Willst Du alleine bei Dir Zuhause trainieren, empfiehlt es sich, am Anfang nur wenig Gewicht zu nehmen. Ohne Trainingspartner, der im Notfall einschreiten kann, besteht sonst ein zu hohes Verletzungsrisiko. Wähle das Gewicht so, dass Du ohne große Schwierigkeiten 3 Sätze à 10 Wiederholungen schaffst.

5. Schulterdrücken
Schulterdrücken ist die effektivste Übung für kompakte Schultern und einen muskulösen Nacken. Der komplette Schultermuskel, der Nacken und die Arme werden trainiert. Für das Schulterdrücken benötigst Du lediglich zwei Kurzhanteln, oder eine Langhantel mit Gewichten.

In der Ausgangsposition stehst Du mit dem Gewicht auf Schulterhöhe. Nun wird das Gewicht vor dem Kopf kontrolliert nach oben geführt. Die Arme sind in der Endposition vollständig gestreckt.

Da die Schultermuskulatur zu den kleineren Muskelgruppen gehört, solltest Du das Gewicht so wählen, dass problemlos 10 Wiederholungen möglich sind. Die Empfehlung für Anfänger: 3 Sätze à 10 Wiederholungen mit 3 Minuten Pause zwischen den Sätzen.

6. Ausfallschritt nach vorne mit Oberkörperrotation
Ausfallschritte gehören zu den Klassikern, wenn es um das Training von Oberschenkel und Po geht. Nebenher werden das Koordinationsvermögen und der Kraftaufbau gefördert. Hauptsächlich werden die große Gesäßmuskulatur (Gluteus maximus) und der Beinstrecker (Quadriceps femoris), also die vordere Oberschenkelmuskulatur trainiert. Die hintere Oberschenkelmuskulatur, also der Beinbeuger (Biceps femoris) wird im geringeren Maße auch beansprucht. Du benötigst kein Equipment für diese Übung.

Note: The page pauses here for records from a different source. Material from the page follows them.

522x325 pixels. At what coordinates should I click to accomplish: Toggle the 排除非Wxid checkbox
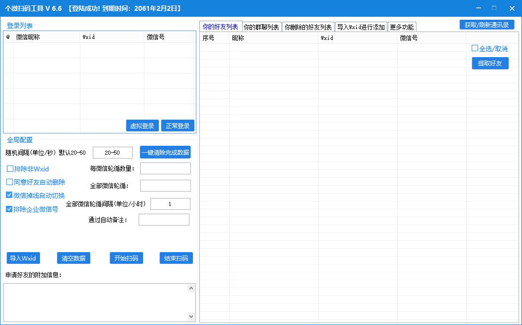(10, 169)
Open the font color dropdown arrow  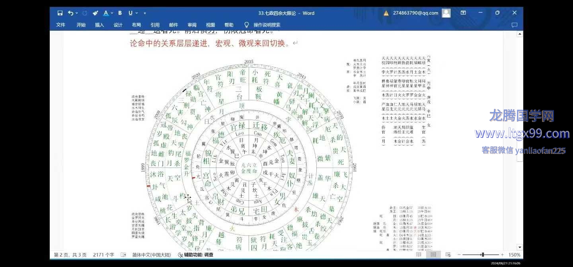click(x=112, y=13)
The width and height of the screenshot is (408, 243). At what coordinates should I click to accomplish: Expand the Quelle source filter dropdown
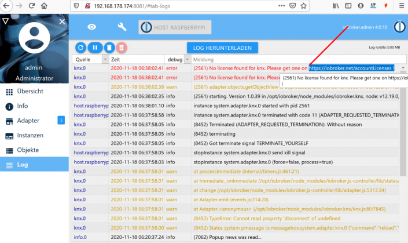105,59
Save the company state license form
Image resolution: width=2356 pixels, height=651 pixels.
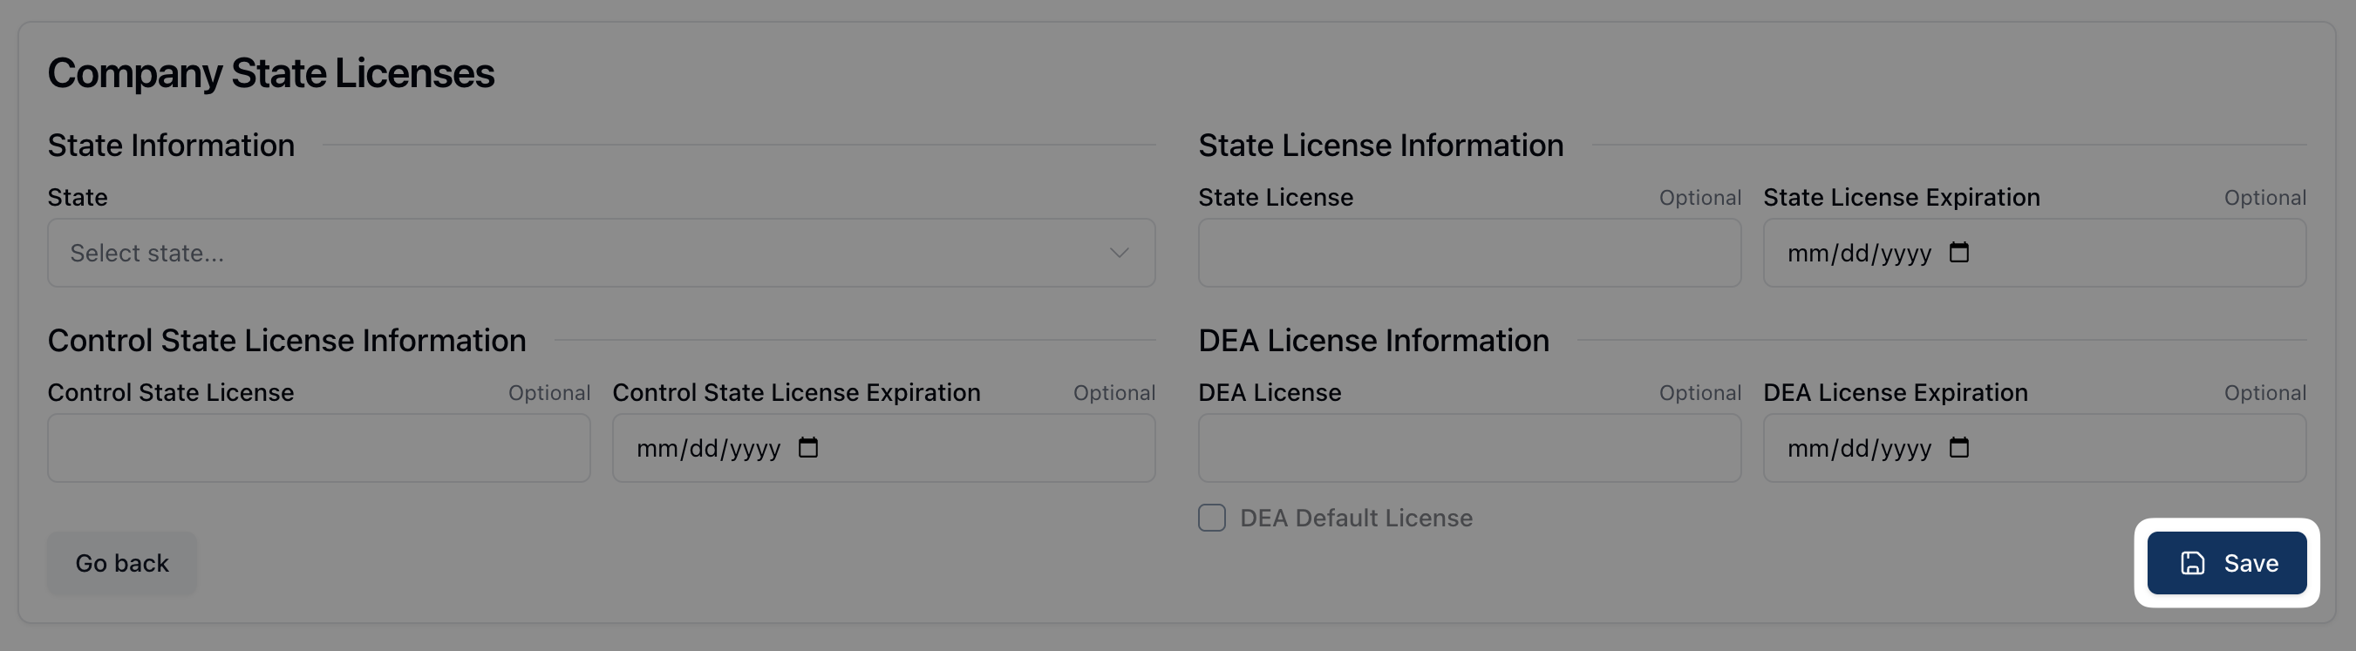point(2226,563)
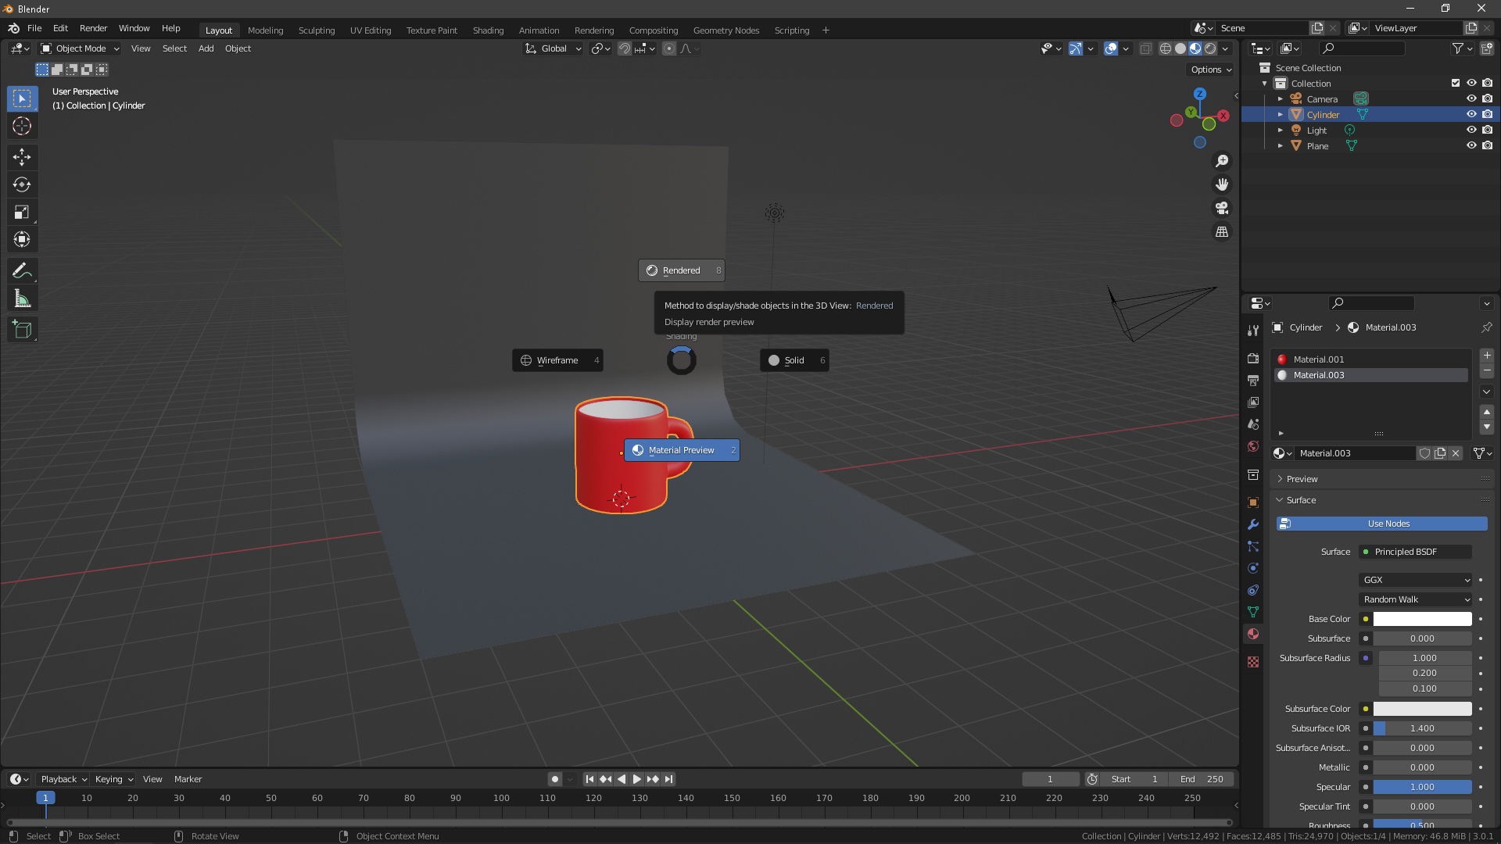Select the Add Cube tool
The image size is (1501, 844).
tap(22, 330)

In der Ausgangsposition stehen Deine Füße hüftbreit. Deine Bauchmuskulatur ist angespannt und der Oberkörper gerade, die Hände sind zur Seite ausgestreckt.

Du machst mit dem linken Bein einen Ausfallschritt nach vorne. Das linke Knie zeigt nicht über die linke Fußspitze hinaus. Jetzt drehst Du Deinen Oberkörper zur linken Seite und hältst die Position für zwei Sekunden. Dreh deinen Oberkörper wieder gerade und gehe in die Ausgangsposition zurück. Mit jeder Wiederholung wechselt Du die Seite.

7. Wadenheben
Das Wadenheben ist wie die Ausfallschritte eine Eigengewichtsübung, die (zumindest in der Variante, in der wir sie vorstellen) ohne weiteres Equipment auskommt. Für Anfänger kann aber auch die Bewältigung des eigenen Körpergewichts schnell zur Herausforderung werden.

Die Übung gibt es in zwei Varianten: für Anfänger und Fortgeschrittene.

In der Variante für Anfänger stellst du beide Füße eng nebeneinander. Stell Dich jetzt auf Zehenspitzen und ziehe die Fersen so weit nach oben, wie es geht. Jetzt atmest Du aus. Danach senkst Du die Fersen nach unten bis Du wieder in der Ausgangsposition bist und atmest dabei ein.

Fortgeschrittene bestreiten diese Übung auf einem Bein, das nun mehr Gewicht tragen muss. Du stehst hierbei auf den Zehenspitzen des einen Beines. Das andere Bein ist in der Luft, idealerweise legst Du es an das stehende Bein, damit es Dich nicht zusätzlich belastet. Ausführung und Atmung verläuft dann wie bei der Variante für Anfänger. Mit jeder Wiederholung wechselst Du das zu belastende Bein.

Equipment für das Muskelaufbautraining Zuhause
Viele der Übungen lassen sich auch ohne zusätzliches Equipment ausführen oder mit Dingen, die man Zuhause hat. Aber gerade, wenn man sauber trainieren und seine Wiederholungssätze und das jeweilige Gewicht besser kontrollieren möchte, sollte man sich mit ein paar Hilfsmitteln ausrüsten. Dafür muss man nicht immer gleich ein Vermögen ausgeben, sondern findet bei Anbietern, wie Gorilla Sports, auch günstige Marken. Für die hier beschriebenen Übungen benötigt man eine Hantelstange mit Gewichten, ein Squatrack, eine Klimmzugstange und eine Hantelbank mit Ablage. Greift man zu günstigen Sets, bekommt man diese Grundausstattung für das schnelle Aufbautraining Zuhause schon für etwa 200€.